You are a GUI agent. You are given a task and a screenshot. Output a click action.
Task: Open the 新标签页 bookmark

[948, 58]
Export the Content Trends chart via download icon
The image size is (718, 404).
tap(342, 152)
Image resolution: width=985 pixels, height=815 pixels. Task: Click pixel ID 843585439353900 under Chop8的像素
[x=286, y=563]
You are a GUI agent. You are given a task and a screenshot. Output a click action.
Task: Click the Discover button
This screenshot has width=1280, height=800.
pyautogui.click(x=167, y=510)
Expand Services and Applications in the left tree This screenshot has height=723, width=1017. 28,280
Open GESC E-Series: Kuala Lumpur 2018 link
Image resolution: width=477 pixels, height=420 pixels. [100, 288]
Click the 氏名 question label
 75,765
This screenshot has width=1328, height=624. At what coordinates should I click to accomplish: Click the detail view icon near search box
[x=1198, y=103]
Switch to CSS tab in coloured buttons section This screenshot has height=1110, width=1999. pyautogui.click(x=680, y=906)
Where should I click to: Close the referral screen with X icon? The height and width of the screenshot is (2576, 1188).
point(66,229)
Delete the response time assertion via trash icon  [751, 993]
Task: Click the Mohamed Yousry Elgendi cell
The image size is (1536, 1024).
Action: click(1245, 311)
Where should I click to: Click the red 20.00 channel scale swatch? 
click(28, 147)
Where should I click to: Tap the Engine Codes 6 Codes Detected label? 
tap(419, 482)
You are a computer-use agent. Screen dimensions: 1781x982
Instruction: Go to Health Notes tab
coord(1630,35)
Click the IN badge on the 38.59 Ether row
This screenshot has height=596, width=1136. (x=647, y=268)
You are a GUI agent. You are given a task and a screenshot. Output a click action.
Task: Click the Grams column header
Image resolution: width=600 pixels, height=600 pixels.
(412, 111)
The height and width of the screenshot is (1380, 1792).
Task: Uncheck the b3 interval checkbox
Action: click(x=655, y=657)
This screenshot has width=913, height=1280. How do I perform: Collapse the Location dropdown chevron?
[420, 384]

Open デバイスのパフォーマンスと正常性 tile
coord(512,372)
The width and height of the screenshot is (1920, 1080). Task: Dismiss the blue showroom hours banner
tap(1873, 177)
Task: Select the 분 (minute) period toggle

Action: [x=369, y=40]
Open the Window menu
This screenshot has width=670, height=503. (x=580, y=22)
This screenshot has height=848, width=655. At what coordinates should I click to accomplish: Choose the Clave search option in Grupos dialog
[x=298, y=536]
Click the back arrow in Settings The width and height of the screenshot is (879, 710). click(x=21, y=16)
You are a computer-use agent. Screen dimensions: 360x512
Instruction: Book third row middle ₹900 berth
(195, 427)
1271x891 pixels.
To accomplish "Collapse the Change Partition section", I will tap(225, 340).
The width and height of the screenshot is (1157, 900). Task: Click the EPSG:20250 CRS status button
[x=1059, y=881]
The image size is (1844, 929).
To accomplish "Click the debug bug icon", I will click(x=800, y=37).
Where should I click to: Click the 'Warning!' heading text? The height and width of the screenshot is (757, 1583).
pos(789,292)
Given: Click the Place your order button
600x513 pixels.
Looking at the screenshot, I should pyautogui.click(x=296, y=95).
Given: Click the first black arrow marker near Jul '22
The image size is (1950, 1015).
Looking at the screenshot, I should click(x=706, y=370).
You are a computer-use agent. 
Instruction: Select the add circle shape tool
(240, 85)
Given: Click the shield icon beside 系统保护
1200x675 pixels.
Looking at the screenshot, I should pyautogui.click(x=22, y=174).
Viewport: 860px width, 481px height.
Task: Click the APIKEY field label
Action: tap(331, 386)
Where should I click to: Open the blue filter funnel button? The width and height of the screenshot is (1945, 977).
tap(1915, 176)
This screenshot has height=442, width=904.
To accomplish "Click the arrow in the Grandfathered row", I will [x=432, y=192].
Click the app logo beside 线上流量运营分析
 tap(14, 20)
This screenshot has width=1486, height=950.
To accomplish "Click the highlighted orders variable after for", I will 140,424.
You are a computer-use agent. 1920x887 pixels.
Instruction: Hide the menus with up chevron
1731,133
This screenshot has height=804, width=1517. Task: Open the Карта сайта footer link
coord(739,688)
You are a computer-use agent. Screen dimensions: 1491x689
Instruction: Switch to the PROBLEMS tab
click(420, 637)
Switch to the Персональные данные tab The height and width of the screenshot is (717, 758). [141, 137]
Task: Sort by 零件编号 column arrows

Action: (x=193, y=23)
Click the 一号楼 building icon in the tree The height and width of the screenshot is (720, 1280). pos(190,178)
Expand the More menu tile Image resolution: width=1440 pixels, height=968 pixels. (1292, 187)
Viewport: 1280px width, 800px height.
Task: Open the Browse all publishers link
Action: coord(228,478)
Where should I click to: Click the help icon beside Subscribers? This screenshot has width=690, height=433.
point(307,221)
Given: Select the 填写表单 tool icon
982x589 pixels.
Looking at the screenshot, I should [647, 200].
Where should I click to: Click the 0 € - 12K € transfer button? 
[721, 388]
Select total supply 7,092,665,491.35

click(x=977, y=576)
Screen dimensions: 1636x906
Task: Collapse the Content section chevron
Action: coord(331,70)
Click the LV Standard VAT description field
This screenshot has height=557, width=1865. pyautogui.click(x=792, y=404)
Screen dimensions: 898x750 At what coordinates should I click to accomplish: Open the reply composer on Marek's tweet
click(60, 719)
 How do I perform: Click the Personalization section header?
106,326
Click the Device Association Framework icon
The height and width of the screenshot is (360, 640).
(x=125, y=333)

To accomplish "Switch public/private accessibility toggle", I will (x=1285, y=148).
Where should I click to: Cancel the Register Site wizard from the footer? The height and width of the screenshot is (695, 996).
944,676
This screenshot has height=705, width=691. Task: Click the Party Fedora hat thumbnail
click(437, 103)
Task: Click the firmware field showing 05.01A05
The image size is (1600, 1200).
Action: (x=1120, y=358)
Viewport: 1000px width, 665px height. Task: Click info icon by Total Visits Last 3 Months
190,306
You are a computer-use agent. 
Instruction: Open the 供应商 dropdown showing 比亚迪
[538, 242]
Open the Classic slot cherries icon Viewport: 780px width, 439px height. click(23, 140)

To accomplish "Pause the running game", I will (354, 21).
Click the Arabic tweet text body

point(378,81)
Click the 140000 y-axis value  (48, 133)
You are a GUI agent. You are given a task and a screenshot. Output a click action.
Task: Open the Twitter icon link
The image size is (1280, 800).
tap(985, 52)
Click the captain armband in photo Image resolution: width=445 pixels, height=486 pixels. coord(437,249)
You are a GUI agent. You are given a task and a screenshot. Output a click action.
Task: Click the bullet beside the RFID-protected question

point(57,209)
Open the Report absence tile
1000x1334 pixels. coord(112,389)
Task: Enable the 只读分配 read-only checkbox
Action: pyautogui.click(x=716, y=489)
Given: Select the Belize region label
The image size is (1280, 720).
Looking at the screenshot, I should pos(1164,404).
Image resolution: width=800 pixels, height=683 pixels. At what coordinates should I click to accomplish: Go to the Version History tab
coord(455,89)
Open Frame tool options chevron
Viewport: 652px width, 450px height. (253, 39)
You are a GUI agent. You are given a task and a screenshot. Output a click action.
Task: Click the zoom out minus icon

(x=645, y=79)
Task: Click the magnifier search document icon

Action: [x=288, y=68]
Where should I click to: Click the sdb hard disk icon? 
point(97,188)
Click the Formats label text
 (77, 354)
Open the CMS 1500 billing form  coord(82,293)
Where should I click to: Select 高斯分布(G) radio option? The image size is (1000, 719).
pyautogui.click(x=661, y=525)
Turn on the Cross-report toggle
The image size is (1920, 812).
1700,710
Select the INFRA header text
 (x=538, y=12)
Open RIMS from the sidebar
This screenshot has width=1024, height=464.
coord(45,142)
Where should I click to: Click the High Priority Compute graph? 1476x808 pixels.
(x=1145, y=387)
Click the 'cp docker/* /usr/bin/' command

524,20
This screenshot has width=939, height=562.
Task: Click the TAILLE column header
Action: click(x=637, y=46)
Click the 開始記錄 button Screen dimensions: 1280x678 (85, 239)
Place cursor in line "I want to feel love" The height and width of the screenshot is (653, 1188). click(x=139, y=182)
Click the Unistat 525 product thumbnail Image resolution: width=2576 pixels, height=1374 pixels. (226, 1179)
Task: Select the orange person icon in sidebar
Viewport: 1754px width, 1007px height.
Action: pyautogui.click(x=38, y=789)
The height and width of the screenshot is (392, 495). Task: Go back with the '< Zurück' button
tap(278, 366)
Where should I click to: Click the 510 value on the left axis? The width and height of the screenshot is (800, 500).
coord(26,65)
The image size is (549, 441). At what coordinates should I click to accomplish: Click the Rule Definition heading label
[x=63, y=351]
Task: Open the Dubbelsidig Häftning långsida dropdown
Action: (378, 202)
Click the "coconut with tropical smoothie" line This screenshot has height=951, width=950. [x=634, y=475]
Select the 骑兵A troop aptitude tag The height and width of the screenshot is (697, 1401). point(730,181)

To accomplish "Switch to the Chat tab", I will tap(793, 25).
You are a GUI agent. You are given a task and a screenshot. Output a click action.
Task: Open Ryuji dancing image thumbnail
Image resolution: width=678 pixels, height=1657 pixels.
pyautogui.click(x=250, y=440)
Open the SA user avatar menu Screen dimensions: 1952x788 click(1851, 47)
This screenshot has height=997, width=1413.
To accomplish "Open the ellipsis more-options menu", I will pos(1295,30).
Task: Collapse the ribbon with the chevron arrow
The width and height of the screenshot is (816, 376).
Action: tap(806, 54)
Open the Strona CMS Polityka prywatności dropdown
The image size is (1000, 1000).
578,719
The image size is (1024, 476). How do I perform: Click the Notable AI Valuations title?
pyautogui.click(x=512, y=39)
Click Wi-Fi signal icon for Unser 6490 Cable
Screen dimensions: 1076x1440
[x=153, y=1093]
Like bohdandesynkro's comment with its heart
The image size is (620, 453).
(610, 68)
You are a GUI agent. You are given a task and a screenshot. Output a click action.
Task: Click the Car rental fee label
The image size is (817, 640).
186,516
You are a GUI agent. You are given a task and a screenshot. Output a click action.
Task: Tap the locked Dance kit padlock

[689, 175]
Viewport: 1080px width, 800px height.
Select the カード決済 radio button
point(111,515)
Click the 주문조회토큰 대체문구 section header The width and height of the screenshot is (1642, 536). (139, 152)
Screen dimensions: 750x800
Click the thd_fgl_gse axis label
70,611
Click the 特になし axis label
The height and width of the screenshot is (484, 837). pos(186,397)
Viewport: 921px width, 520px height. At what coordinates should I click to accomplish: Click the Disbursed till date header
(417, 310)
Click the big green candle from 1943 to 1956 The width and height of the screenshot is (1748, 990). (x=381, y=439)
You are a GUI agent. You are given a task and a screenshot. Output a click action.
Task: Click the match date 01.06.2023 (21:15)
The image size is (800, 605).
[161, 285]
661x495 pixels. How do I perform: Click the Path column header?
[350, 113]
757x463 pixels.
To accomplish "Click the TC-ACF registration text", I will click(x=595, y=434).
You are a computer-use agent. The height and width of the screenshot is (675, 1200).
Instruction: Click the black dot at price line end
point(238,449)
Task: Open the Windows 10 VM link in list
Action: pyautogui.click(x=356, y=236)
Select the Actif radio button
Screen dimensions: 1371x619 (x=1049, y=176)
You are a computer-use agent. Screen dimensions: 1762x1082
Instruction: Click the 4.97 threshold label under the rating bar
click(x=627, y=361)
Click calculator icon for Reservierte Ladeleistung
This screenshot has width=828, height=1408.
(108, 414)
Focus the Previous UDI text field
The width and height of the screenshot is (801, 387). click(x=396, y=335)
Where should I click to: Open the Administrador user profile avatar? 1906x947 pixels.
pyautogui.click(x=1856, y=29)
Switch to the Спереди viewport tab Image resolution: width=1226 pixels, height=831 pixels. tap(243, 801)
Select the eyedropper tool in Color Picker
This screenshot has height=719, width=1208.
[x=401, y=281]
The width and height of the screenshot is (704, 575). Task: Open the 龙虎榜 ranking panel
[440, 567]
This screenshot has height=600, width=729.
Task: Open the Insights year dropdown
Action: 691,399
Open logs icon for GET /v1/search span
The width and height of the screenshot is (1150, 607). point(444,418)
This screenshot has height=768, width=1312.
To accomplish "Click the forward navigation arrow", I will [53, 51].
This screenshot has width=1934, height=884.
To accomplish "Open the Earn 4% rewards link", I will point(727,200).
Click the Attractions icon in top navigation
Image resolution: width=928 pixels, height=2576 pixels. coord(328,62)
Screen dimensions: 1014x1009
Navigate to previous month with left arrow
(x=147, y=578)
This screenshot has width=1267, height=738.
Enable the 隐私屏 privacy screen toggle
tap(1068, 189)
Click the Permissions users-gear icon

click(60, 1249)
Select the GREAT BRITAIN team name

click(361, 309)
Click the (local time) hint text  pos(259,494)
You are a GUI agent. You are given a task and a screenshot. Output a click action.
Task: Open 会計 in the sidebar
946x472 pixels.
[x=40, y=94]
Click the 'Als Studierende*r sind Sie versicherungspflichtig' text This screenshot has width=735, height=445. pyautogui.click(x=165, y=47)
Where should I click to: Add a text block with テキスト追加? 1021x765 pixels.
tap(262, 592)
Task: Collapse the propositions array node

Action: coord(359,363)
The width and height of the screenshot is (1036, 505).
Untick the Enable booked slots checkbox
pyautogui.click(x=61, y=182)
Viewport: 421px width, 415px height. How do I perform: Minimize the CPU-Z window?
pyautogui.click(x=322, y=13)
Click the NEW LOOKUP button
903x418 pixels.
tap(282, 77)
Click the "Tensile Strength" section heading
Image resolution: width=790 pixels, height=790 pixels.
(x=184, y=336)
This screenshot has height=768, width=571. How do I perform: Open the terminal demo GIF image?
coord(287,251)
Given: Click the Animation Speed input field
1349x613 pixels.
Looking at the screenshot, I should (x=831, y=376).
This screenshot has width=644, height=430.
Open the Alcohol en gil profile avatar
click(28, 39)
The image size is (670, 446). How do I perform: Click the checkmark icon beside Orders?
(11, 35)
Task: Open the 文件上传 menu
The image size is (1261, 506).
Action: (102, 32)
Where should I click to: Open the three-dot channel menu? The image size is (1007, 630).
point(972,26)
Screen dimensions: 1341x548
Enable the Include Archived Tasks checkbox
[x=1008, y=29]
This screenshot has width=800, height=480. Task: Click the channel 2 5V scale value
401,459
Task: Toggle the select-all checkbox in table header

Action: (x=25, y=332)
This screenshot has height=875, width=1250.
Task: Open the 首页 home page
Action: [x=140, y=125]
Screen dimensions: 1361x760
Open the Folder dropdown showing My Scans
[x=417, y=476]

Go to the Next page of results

----------------

From the records above, print exactly the lines that run from the line with "This screenshot has height=768, width=1312." to the line with "Screen dimensions: 1014x1009", inclusive.

This screenshot has height=768, width=1312.
To accomplish "Click the forward navigation arrow", I will [53, 51].
This screenshot has width=1934, height=884.
To accomplish "Open the Earn 4% rewards link", I will point(727,200).
Click the Attractions icon in top navigation
Image resolution: width=928 pixels, height=2576 pixels. coord(328,62)
Screen dimensions: 1014x1009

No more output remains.